You should check out Elastic Beanstalk. Essentially you just package up your WAR or other code file, upload it to a bucket via AWS's command line/Eclipse integration and the deployment is performed automatically.
http://aws.amazon.com/elasticbeanstalk/
Elastic Beanstalk is exactly designed to do this for you. We use the Elastic Beanstalk java/tomcat flavor but it also has support for php, ruby, python environment. It has web console that allows you to deploy code (it even keeps history of it), it also has git tool to deploy code from command line.
It also has monitoring, load balancer, auto scaling all built in. Only a few web form entries to control all these.

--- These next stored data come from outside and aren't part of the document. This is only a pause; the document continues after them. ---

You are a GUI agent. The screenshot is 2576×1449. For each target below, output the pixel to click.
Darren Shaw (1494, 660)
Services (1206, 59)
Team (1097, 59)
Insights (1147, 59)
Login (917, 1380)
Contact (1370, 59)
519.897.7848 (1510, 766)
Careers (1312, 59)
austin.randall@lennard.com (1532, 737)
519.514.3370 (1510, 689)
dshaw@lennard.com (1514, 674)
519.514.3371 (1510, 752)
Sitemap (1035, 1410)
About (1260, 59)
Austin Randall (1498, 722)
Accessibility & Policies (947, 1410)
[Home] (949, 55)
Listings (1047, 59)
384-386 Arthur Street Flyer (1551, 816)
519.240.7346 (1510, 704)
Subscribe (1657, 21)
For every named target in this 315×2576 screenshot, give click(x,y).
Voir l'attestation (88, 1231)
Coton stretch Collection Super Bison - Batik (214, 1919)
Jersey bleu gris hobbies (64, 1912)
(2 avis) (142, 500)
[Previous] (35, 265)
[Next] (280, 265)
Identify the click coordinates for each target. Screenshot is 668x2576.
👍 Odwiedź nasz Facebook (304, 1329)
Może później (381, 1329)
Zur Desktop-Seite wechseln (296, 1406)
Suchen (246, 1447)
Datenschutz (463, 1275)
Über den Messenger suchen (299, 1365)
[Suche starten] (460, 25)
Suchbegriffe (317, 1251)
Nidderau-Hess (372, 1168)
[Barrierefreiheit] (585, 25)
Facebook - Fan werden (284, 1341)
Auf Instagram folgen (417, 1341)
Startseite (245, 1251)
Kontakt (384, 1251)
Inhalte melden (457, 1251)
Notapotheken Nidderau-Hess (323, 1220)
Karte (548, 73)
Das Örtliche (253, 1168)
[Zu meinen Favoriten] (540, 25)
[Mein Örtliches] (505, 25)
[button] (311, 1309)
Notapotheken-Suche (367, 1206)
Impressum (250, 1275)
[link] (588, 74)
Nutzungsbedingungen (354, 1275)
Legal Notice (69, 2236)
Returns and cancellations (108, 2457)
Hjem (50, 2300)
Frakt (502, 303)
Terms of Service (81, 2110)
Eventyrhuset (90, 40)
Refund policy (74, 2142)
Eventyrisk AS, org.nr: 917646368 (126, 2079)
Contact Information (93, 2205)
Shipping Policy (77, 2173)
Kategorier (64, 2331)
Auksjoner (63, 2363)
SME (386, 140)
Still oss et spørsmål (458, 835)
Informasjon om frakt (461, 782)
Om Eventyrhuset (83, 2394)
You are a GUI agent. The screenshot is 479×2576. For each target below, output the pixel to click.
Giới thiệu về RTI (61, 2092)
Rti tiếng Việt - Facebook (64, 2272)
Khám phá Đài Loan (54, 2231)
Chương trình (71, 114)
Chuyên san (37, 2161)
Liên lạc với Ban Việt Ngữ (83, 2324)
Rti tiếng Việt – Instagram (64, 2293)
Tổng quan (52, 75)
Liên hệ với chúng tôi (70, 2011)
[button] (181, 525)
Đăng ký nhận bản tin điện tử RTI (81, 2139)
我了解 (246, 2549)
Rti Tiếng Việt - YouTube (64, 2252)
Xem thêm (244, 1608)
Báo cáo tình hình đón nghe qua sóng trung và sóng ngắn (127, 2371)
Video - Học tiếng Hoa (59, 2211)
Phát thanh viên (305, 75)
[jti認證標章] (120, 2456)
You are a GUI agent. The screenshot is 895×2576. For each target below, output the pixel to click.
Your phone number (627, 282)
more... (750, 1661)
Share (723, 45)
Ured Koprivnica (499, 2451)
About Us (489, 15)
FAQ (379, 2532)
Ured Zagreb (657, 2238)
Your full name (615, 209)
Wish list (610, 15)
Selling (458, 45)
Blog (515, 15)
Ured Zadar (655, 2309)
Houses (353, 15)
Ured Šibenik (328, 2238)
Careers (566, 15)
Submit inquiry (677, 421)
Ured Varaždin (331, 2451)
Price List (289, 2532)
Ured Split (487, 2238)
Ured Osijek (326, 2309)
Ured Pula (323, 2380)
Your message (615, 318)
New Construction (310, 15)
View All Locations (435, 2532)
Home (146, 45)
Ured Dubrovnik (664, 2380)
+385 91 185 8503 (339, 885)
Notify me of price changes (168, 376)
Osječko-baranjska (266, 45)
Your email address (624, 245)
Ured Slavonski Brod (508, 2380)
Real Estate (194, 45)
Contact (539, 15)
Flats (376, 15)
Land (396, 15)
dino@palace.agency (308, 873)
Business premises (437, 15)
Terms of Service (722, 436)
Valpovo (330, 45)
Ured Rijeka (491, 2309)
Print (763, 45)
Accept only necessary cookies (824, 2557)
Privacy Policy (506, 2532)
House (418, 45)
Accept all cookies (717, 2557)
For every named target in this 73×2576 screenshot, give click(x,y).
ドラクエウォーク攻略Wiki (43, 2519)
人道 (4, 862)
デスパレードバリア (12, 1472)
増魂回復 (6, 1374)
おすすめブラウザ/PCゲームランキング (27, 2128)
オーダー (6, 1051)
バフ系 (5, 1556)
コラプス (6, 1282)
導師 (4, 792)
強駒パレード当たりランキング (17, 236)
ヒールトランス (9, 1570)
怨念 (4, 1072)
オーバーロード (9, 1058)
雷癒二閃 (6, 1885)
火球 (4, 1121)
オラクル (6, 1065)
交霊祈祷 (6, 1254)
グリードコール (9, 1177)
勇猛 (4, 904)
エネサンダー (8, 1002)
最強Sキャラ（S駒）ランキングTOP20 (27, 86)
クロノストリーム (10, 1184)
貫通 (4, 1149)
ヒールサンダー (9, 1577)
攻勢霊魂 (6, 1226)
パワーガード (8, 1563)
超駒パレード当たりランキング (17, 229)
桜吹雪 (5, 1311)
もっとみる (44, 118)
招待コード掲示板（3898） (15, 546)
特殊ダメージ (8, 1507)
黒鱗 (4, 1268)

Have you considered using a tool designed to manage this sort of thing for you, Puppet is well regarded in this area.
Have a look here:
https://puppetlabs.com/puppet/what-is-puppet/
(No I am not a Puppet Labs employee :))
Capistrano is a great tool for deploying code to multiple servers at once. Chef and Puppet are great tools for setting up those servers with databases, webservers, etc.
Go for a Capistrano . Its a good way to deploy your code on multiple servers .
As already mentioned Elastic Beanstalk is a good option if you just want a webserver and don't want to worry about the details.
Also, take a look at AWS CodeDeploy. You can have much more control over the lifecycle of your instance and you'd be looking at something very similar to what you have now (a set of EC2 instances that you setup). You can even get automatic deployments on instance launch with Auto Scaling.
You can either use Capsitrano or TravisCI.